The third part of the book is Leonelle’s 8x8 Challenge: eight days of writing eight minutes per day. She gives an assignment for each day. Day 2, for example, involves switching up something: stand to write if you usually sit, or dictate your words if you normally type. Day 7 is to make a plan. How many eight-minute sessions do you need to finished a first draft?

The 8-Minute Writing Habit contains many useful takeaways for writers whether beginning or established. I loved the 8x8 Challenge and have done it several times. If you’re feeling intimidated by the idea of incorporating writing into your already-too-busy life, check out this method.
 

Blog in Bloom
Rosie Morley

Blog in Bloom is a dream. This workbook contains examples and exercises (with answers!) throughout to help you work through the logistics of blogging. There are checklists, tips to avoid burnout, and a working blog post before and after. Hedera begins by noting the Golden Rule: Write for your reader. All bloggers want to do this, but sometimes that’s easier said than done. To that end, Morley walks readers through how to figure out who your reader is. Blog in Bloom then walks readers through all the areas where we can get stuck and make mistakes.

The first part of the book, Foundations, covers structure and cohesion. Structure discusses the topics planning, subheads, and body. Cohesion includes signposting, using repetition, analogies, and conjunctions.

The next section is Polishing, which includes grammar and mechanics as well as proofreading. (Don’t worry: This is more fun than it was in seventh-grade English class!) The grammar and mechanics section includes discussions of sentence structure, punctuation (dashes, hyphens, colons, semi-colons, apostrophes), capitalization, comma splices, fragments, and subject-verb agreement. The proofreading section covers how to proofread, often-confused words, and consistency. (I feel like the list of often-confused words grows by the day.)

And finally, there’s You, which tackles style and voice. Style includes person, voice, construction, “weasel words” (words used intentionally to dilute meaning, such as basically or virtually), jargon, sentence length, boring verbs, and plain language. Voice covers contractions, casual writing, and breaking the rules.

Each chapter includes a section Hedera titles “So What?” to explain the why behind the lesson.
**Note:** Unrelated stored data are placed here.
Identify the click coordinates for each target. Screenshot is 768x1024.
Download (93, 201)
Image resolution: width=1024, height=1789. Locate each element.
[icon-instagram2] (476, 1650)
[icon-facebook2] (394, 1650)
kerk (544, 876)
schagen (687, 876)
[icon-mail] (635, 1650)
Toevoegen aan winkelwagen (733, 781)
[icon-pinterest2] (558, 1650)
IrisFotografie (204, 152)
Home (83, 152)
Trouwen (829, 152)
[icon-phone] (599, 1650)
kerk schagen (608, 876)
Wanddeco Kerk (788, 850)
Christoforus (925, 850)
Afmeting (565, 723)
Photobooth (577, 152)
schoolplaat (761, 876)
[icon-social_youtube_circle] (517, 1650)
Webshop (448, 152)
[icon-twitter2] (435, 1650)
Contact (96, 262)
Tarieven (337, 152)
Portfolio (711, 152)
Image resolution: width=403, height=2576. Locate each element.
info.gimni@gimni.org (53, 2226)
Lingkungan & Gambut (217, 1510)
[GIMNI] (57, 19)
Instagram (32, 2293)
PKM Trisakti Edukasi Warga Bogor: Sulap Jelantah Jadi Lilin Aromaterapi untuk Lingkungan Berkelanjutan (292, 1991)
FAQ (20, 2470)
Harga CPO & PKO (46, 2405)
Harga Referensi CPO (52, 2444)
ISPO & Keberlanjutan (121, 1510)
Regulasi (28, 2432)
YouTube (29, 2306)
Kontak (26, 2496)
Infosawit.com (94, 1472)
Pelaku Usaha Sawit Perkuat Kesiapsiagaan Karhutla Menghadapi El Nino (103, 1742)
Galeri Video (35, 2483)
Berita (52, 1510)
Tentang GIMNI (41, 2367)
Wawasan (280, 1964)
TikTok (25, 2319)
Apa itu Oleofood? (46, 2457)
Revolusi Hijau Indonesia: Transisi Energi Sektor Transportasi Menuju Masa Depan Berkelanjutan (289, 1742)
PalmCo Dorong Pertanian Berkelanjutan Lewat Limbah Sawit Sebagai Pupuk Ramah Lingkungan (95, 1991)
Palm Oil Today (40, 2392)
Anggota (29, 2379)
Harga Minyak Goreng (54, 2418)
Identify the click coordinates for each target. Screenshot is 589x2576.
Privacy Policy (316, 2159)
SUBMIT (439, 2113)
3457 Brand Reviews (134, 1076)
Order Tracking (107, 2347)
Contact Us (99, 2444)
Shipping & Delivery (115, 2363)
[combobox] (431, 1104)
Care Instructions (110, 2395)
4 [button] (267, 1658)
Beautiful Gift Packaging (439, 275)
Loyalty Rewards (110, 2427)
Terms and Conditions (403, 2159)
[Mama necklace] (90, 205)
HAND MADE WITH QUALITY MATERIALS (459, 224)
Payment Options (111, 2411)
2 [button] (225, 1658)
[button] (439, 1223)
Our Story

The tone of the book is casual and fun, rather than stuffy and “there’s only one right way to write.” Each topic Morley includes is done so thoughtfully to show readers how to strengthen their writing while still keeping in mind — always — the Golden Rule. Blog in Bloom is a great writing refresher for your blog and any other writing you do.

The Husband’s Secret
Liane Moriarty

My book club read this book and, though a few of us assumed the secret couldn’t be an affair because that’s too obvious, what makes me sad was that that was the first thought every single one of us had. Yikes. (Surely that says something about our society today, though I am not sure what!) Liane Moriarty writes rich and complex characters, and this book was no exception. In this twist on Pandora’s box, protagonist Cecilia finds a letter in her husband, John-Paul’s, desk to be opened in the event of his death. He is on a business trip, and Cecilia wrestles with the idea of opening the letter or not. (I wouldn’t have wrestled at all; I know me: I would  have ripped that envelope open the second I laid eyes on it! My husband knows this about me, so this would never happen in our house.) The secret was not an affair. Instead, John-Paul confesses to the murder of a teenage girl when he was a teen himself.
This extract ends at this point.